### Problem description
Lines of the material that include the string "heading" should be returned.

### Records to process
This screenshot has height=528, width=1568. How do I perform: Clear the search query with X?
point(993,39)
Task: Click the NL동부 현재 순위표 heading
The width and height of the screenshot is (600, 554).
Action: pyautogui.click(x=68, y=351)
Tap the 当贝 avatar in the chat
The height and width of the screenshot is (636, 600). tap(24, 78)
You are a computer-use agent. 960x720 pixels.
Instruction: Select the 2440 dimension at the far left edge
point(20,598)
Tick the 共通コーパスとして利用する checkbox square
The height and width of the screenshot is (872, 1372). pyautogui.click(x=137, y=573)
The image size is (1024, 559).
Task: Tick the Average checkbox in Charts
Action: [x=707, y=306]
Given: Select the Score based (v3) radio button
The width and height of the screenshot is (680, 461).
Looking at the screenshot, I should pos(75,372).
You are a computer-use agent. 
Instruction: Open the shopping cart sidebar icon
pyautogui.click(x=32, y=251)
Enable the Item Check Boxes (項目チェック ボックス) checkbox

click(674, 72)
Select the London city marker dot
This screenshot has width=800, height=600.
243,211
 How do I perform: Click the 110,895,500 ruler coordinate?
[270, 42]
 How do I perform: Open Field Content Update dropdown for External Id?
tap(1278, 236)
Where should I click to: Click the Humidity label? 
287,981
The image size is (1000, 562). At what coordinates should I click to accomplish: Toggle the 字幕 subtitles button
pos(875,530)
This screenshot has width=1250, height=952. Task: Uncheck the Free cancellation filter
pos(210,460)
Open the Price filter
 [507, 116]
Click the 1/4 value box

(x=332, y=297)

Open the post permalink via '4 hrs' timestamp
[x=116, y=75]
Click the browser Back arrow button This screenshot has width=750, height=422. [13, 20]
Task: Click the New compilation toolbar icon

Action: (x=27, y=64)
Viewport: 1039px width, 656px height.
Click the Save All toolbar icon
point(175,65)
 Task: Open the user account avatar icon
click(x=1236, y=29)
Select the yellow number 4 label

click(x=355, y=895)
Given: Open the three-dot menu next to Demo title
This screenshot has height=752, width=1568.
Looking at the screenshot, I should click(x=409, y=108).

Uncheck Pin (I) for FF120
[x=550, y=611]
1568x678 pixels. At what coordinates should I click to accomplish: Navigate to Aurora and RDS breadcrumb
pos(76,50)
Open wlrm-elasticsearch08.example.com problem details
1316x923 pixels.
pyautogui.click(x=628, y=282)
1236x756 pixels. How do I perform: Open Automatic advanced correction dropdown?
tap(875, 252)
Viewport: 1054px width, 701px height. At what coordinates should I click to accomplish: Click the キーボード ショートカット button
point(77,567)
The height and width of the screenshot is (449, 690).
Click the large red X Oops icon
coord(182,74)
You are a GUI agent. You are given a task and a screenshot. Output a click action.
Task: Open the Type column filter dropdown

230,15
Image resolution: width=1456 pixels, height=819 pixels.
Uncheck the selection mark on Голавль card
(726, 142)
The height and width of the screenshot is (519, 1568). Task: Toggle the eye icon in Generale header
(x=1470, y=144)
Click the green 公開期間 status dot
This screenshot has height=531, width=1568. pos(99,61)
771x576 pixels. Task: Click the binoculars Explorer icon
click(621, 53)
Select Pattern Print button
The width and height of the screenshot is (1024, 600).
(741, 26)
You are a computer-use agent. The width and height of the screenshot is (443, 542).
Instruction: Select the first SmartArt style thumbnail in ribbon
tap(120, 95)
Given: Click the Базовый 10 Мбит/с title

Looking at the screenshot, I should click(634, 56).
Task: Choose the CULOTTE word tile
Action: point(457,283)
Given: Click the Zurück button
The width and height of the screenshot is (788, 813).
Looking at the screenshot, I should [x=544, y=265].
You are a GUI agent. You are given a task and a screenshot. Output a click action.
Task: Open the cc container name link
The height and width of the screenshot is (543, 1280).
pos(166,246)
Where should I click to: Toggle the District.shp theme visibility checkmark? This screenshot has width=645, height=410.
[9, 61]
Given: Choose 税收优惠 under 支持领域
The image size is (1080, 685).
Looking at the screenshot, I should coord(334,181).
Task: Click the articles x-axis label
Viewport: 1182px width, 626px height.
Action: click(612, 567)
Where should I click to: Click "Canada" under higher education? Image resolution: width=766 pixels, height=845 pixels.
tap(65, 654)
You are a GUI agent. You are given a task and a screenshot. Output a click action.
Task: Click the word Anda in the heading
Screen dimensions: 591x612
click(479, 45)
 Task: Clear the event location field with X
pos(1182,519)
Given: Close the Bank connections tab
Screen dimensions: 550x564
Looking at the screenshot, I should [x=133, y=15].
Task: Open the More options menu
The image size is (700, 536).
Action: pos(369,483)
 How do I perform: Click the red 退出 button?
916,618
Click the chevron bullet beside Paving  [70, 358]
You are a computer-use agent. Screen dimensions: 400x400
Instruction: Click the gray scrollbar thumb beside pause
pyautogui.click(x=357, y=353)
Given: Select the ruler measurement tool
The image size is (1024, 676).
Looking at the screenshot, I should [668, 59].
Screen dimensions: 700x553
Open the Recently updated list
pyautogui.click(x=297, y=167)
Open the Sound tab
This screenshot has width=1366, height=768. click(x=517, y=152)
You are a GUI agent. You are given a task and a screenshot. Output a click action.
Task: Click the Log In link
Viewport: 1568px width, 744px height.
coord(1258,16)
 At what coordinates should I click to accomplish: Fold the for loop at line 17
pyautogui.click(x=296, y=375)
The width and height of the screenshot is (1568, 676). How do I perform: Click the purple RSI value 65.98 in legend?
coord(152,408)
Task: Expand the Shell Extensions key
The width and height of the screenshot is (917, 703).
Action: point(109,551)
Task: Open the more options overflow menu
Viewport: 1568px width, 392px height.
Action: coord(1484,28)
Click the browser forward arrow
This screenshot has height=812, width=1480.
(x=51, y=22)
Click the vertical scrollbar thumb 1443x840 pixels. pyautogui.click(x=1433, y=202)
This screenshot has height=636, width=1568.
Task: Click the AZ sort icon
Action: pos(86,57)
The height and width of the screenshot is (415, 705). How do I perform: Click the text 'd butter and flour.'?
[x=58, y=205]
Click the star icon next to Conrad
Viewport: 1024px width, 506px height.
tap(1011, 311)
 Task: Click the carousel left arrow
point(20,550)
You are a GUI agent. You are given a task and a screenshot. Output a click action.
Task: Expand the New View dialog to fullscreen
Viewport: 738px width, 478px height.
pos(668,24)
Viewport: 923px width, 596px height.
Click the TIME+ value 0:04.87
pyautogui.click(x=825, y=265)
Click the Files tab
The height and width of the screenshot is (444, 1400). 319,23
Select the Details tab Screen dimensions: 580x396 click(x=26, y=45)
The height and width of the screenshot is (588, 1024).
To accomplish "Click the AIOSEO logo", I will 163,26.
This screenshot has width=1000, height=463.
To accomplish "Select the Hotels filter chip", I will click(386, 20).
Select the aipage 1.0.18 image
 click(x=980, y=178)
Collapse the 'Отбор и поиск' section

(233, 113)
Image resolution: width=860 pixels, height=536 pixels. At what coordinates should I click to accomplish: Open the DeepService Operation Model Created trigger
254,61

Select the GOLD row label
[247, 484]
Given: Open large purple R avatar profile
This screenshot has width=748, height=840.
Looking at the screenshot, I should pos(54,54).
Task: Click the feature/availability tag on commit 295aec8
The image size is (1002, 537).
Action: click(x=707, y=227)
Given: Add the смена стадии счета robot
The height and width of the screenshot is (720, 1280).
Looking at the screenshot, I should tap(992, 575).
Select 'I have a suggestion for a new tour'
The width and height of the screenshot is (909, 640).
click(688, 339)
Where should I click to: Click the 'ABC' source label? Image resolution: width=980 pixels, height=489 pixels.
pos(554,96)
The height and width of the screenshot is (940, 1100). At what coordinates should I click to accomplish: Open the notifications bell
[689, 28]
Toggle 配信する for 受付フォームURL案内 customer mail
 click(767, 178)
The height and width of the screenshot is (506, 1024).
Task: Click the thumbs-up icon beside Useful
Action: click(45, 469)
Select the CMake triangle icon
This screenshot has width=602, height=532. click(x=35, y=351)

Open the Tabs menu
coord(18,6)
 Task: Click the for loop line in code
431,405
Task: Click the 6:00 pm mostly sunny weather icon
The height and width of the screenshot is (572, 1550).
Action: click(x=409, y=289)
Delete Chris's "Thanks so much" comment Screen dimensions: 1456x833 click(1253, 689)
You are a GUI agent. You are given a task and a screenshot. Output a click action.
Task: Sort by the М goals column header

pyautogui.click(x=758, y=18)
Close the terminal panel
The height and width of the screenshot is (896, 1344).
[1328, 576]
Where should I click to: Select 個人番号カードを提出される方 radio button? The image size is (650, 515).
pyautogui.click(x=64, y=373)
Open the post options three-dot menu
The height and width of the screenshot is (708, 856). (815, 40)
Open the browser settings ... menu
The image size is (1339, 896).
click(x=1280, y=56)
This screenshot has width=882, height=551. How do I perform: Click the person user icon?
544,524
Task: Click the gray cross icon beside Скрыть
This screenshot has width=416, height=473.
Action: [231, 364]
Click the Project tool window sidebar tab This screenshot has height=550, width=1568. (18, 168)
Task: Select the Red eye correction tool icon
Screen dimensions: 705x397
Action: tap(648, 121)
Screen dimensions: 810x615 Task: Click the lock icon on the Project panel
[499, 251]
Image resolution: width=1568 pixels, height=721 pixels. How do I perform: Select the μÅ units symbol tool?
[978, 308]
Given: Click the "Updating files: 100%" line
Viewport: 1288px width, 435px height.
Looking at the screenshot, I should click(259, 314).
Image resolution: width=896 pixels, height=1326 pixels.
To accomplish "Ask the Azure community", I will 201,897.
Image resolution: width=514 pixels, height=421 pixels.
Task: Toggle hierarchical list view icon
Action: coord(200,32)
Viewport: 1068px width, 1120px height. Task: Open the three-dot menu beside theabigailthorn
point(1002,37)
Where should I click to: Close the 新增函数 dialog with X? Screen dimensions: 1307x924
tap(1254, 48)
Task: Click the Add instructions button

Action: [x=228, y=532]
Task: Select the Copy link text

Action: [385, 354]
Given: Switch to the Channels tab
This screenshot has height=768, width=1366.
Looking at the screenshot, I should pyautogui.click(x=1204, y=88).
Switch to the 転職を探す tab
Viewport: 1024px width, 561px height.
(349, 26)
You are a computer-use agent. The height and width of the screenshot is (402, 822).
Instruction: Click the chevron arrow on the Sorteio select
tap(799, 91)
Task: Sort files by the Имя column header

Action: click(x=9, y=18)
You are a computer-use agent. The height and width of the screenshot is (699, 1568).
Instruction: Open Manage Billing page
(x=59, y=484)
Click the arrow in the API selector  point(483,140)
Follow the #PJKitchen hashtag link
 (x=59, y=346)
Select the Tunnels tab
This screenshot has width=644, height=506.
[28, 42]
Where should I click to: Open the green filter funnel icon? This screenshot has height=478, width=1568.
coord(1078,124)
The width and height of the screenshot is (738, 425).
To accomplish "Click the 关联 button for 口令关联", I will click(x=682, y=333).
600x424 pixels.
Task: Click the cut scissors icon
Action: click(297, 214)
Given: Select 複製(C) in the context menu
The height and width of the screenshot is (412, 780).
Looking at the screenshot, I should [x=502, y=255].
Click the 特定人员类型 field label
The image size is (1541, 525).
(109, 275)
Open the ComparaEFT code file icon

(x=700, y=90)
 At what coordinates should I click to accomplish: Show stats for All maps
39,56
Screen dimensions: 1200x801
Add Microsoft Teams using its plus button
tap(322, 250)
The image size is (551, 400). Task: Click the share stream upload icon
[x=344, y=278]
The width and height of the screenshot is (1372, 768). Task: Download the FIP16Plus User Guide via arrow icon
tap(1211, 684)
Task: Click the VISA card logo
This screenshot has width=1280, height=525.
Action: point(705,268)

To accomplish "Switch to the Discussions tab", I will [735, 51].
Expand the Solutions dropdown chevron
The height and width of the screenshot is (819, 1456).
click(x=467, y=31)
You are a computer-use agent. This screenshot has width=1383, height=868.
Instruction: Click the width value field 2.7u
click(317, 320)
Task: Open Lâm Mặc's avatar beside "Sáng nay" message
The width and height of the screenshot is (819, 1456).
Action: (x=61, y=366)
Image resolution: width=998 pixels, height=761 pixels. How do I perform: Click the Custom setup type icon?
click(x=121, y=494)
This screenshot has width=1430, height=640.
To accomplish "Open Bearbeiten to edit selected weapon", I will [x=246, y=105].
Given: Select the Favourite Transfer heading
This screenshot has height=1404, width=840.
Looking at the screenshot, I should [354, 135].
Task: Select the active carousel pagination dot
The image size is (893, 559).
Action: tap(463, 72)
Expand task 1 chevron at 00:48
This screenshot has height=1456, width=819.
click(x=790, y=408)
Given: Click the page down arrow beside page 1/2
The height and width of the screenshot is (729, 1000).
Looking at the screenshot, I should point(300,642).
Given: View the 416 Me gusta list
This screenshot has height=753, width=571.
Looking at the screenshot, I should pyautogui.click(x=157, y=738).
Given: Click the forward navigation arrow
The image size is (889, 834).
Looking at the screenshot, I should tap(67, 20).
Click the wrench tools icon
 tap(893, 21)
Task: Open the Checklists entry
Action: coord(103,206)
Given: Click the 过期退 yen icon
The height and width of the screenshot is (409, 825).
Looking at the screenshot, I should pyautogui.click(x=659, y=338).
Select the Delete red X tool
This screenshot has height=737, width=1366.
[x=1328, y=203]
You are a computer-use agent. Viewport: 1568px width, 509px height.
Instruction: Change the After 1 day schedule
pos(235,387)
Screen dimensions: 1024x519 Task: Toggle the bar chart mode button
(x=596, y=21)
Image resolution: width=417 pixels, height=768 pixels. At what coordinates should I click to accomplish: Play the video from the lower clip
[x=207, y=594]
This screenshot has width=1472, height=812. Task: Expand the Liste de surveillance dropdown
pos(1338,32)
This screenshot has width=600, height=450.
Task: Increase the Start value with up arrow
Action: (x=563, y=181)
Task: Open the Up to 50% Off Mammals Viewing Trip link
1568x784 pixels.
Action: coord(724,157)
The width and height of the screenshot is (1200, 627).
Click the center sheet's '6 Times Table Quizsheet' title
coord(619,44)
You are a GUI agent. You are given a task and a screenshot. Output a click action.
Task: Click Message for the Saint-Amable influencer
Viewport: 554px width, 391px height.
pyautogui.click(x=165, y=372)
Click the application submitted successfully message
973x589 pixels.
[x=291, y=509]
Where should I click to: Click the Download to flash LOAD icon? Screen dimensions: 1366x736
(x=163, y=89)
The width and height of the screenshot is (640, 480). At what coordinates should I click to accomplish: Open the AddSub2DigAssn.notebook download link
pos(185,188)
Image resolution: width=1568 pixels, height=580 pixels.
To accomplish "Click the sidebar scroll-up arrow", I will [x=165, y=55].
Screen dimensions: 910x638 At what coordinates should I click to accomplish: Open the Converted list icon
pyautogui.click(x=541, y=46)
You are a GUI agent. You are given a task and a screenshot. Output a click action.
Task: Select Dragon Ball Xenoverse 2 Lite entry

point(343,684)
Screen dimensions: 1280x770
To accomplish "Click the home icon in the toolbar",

### Task response
Task: Click the NL동부 현재 순위표 heading
Task: Click the word Anda in the heading
Given: Select the Favourite Transfer heading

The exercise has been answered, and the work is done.